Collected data

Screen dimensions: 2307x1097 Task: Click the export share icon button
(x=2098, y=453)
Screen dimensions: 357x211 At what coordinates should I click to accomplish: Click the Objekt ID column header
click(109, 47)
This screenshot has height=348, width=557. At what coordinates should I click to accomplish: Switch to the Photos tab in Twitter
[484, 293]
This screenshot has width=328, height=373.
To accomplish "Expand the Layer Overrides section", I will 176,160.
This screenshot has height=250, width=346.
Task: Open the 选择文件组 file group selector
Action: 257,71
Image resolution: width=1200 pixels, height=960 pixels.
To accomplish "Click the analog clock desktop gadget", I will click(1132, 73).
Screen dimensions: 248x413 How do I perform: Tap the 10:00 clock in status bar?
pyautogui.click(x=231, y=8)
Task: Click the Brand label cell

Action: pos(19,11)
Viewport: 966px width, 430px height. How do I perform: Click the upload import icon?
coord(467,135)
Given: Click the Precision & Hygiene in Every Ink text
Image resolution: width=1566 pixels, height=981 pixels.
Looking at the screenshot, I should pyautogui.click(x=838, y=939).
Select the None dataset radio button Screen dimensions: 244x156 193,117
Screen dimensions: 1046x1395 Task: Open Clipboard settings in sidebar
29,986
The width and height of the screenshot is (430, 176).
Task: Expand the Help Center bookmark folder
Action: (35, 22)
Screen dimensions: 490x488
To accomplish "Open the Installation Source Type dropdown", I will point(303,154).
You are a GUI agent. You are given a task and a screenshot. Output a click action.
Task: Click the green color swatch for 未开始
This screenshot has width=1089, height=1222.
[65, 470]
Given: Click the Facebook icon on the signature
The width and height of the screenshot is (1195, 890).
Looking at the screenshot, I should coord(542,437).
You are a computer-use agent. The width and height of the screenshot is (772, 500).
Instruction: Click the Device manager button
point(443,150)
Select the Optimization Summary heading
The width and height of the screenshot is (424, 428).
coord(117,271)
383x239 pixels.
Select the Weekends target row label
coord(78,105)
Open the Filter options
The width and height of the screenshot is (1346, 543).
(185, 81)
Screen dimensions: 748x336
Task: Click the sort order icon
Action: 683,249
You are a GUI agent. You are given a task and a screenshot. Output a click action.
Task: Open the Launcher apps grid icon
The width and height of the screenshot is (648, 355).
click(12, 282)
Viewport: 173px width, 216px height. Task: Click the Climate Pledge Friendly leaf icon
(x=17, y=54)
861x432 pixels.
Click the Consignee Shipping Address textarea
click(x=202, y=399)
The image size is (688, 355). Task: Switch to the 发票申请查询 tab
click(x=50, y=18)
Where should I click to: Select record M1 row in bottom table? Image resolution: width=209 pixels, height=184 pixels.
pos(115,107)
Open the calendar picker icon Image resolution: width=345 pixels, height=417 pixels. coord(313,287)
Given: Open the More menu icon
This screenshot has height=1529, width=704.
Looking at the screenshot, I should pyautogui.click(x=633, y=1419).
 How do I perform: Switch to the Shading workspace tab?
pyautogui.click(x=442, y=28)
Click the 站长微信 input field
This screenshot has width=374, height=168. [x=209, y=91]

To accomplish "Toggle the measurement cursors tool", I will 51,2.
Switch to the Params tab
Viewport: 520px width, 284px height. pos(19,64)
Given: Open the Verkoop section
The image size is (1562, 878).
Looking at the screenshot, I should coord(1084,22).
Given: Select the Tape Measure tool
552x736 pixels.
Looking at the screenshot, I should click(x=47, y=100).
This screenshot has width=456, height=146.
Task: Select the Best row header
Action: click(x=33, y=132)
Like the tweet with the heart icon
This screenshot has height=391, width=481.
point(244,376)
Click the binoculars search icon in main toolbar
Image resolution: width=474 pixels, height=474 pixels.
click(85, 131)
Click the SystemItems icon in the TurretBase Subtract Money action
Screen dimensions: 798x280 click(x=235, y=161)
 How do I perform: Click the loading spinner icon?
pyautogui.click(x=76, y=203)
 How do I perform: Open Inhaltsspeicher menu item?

> **What to do**: Only lines containing "menu" belong in the answer; copy every such line from the records.

> **Result of this task**:
Given: Open the More menu icon
 How do I perform: Open Inhaltsspeicher menu item?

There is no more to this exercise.